The city already had a strong foundation of swimming clubs, the Warrender Baths Club being in its ascendancy at the time, providing no fewer than ten swimmers for the Scotland team at the 1970 Games. The pool provided an excellent 50m training facility for the many clubs throughout the city.
The “Commie” as it was affectionately known quickly became a part of Edinburgh life. An exhausting swim up and down its 50m length, a terrifying slide down the Stingray flume emerging at the bottom often with less swimwear than when at the top, the warming waters of the baby pool, teeth chattering as an icy wind swept through the changing rooms, and a chippie from Bratisanni’s on the way home, all made for a great day out.
But the council wanted the pool to be used for more than club training and a good day out for the citizens of Edinburgh.

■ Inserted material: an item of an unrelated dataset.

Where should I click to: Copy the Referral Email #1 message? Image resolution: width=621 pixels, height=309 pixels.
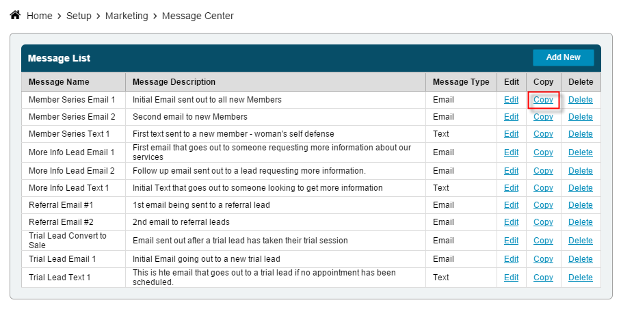coord(543,205)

And so the Edinburgh International swimming competition was born.
Travel in this era was not as cheap and plentiful as it is today, and it was realised that incentives would have to be given to attract swimmers of the calibre that the city had set its sights on. And so a grant of £30,000 was given by the council to stage the event and put on a first-class show helped by appearance and prize money. Wally Lord, the colourful character of swimming in Edinburgh at the time, always organised an event that filled the seating to capacity. Inevitably, however, spending cut-backs and greater pressure on local resources resulted in the grant being continually cut back until the event could no longer be supported.

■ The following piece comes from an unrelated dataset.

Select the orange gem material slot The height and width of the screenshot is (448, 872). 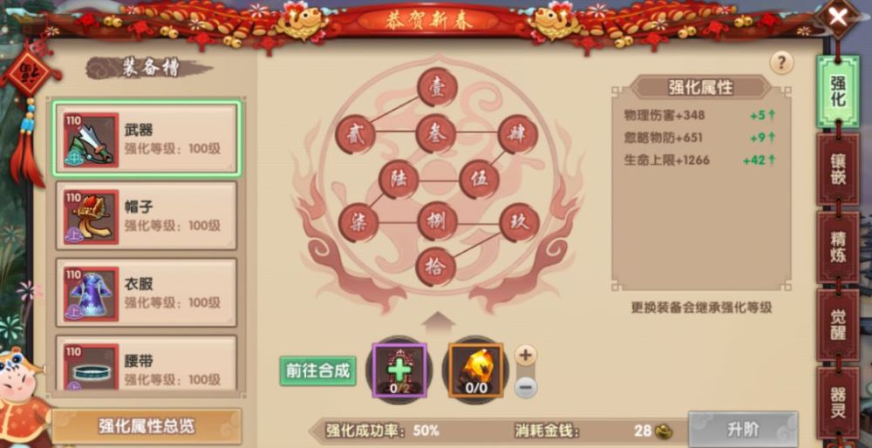[475, 370]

The City of Edinburgh Swimming scheme emerged in the late 1990’s as the premier training programme in Edinburgh. CES, as it was known, resurrected the Edinburgh Age Group International in 1999 with a one-day event to see if there was a place or demand for such a competition again. The events were restricted to 100m and 200m with the popular skins event in the 50m freestyle. The meet quickly grew in popularity and by 2003 international teams were starting to appear, this time from Iceland and Ireland. By 2008 the Edinburgh International had become a three-day event and, at the request of Scottish Swimming, incorporated the Celtic Tri-Nations. However, the closing of the Commie in 2009 for refurbishment meant that the event was once again suspended in Edinburgh and went “On Tour” to Glasgow for a couple of years. It did not run again in Edinburgh after this until 2015 when the pool re-opened after its use as a diving venue for the 2014 Commonwealth Games.

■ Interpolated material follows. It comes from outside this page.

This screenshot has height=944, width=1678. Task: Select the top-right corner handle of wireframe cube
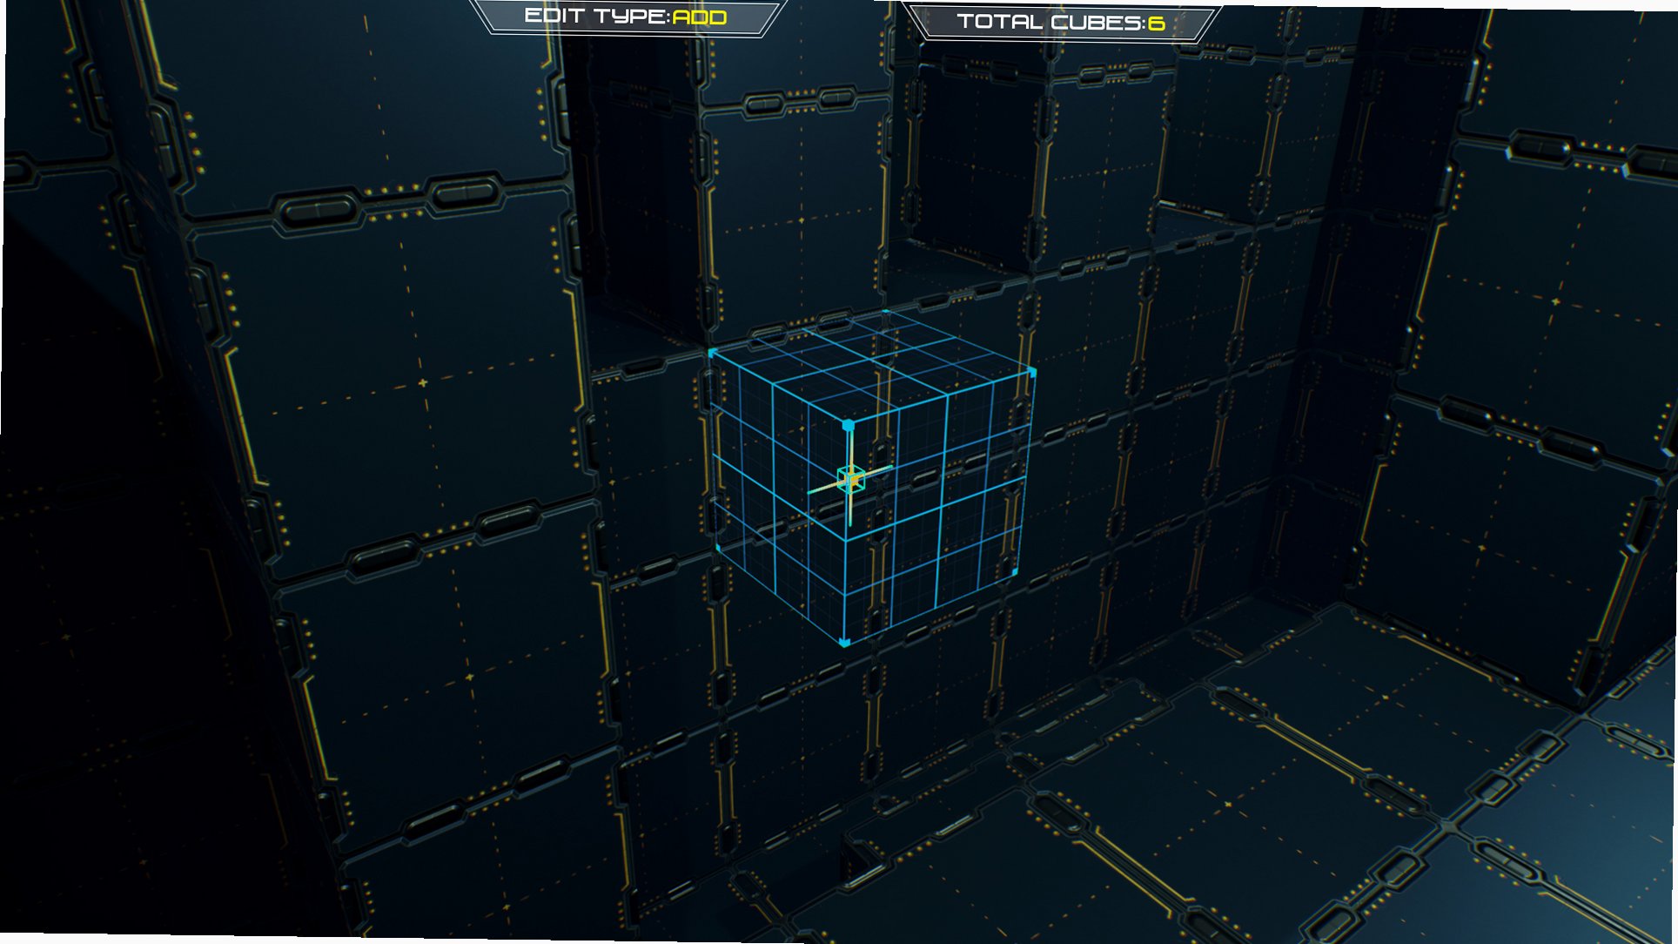(x=1032, y=373)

The Edinburgh International Swim Meet was reintroduced to the international swimming calendar in 2015 by SASA East District and its partner, the University of Edinburgh, after a four year hiatus.
In the past two years it has attracted leading swimmers from across Europe and the US including the fastest man in water, US Olympic champion Anthony Ervin, UK world record holder Adam Peaty and a host of other famous names; Natalie Coughlin, Michael Jamieson, Jazz Carlin, Siobhan Marie O’Connor, Danish champions Mie Nielsen and Viktor Bromer and double Olympic champions the Netherland's Ranomi Kromowidjojo and Lithuania's Ruta Meilutyte.